READING PASSAGE:
◆ ◆ ◆ ◆ ◆

We also keep a stack of our parse state, as in typical recursive-descent parsing, and use a state machine to drive the parsing process.

To start decoding, we push a Value token onto the parse stack, which indicates we're looking for a valid JSON Value—one of a null, true, or false literal, a string, a number, an array, or an object; these are all distinguishable by looking at a single character. Whichever we find, the corresponding state is pushed onto the stack and on the next iteration of the decode loop we will begin to decode that value.

To help understand how this proceeds, we'll walk through a few value parsing strategies.

Strings

A JSON string starts with a double-quote ", then continues through any valid unicode codepoints until an unescaped closing ". It may also contain special characters and arbitrary unicode via escapes (\b, \f, \n, \r, \t, \\, \", \uXXXX). We search for the next double-quote or backslash (using a SIMD-optimized memchr function), and push those bytes onto our buffer.

◆ ◆ ◆ ◆ ◆

DATA PROVIDED:
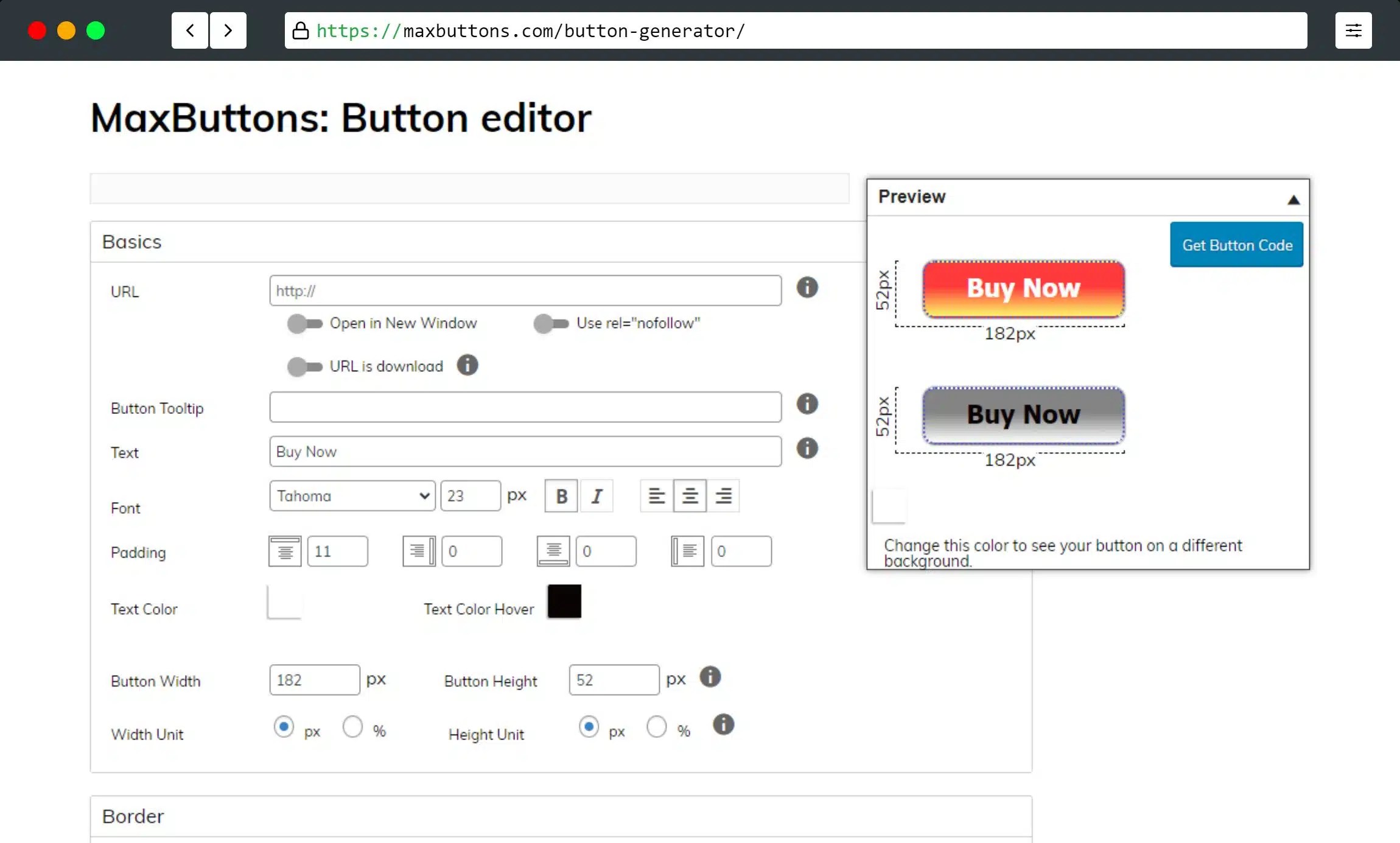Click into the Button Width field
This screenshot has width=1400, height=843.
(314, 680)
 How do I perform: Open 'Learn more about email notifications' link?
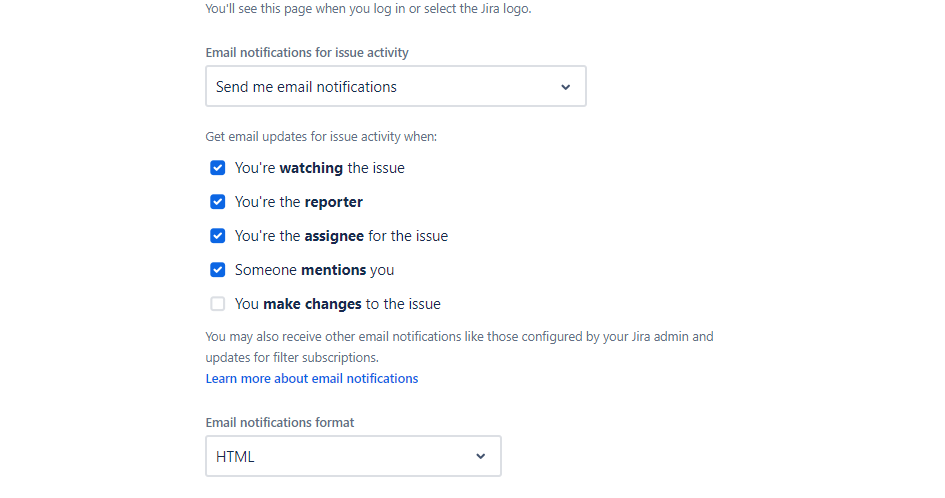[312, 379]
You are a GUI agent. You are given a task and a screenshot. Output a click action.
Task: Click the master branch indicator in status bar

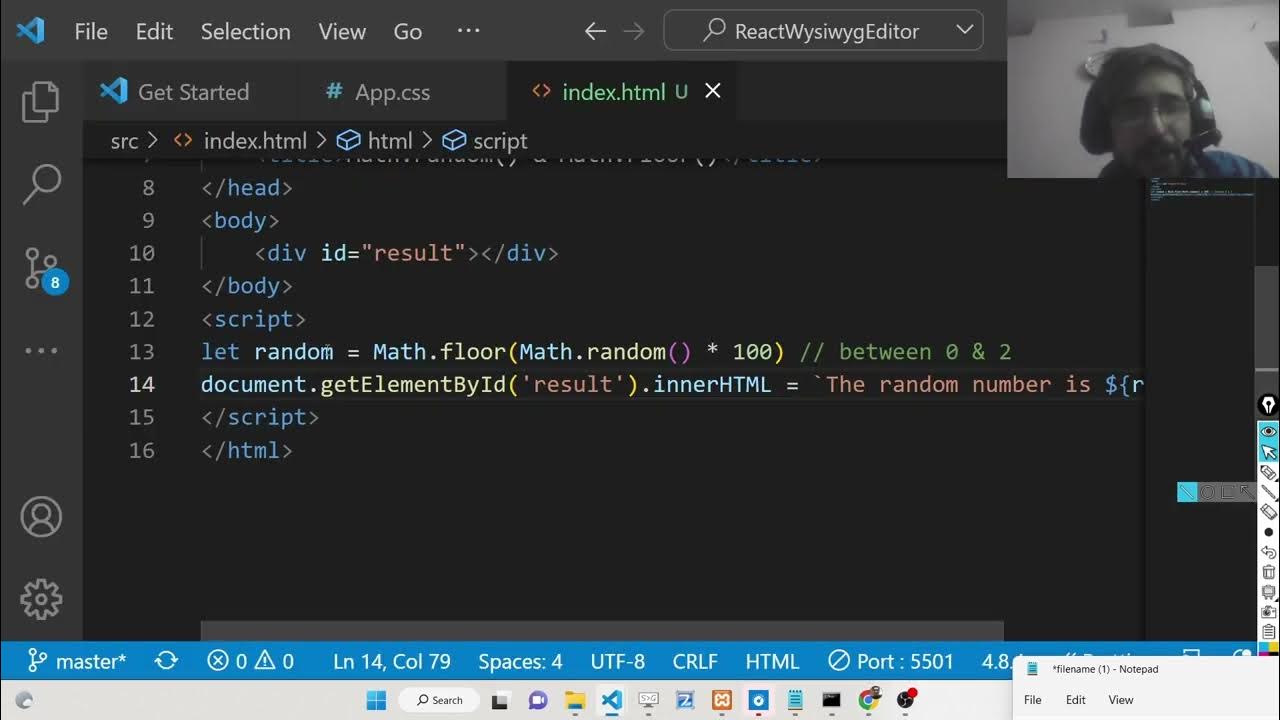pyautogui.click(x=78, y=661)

◆ ◆ ◆ ◆ ◆

PROMPT 1:
Transcribe the stretch of the JSON decoding passage from "To start decoding, we" through "value parsing strategies.".
PROMPT 2:
Extract every line of the records that contains the word "screenshot".

COMPLETE ANSWER 1:
To start decoding, we push a Value token onto the parse stack, which indicates we're looking for a valid JSON Value—one of a null, true, or false literal, a string, a number, an array, or an object; these are all distinguishable by looking at a single character. Whichever we find, the corresponding state is pushed onto the stack and on the next iteration of the decode loop we will begin to decode that value.

To help understand how this proceeds, we'll walk through a few value parsing strategies.

COMPLETE ANSWER 2:
This screenshot has width=1400, height=843.
You are a GUI agent. You are given a task and a screenshot. Output a click action.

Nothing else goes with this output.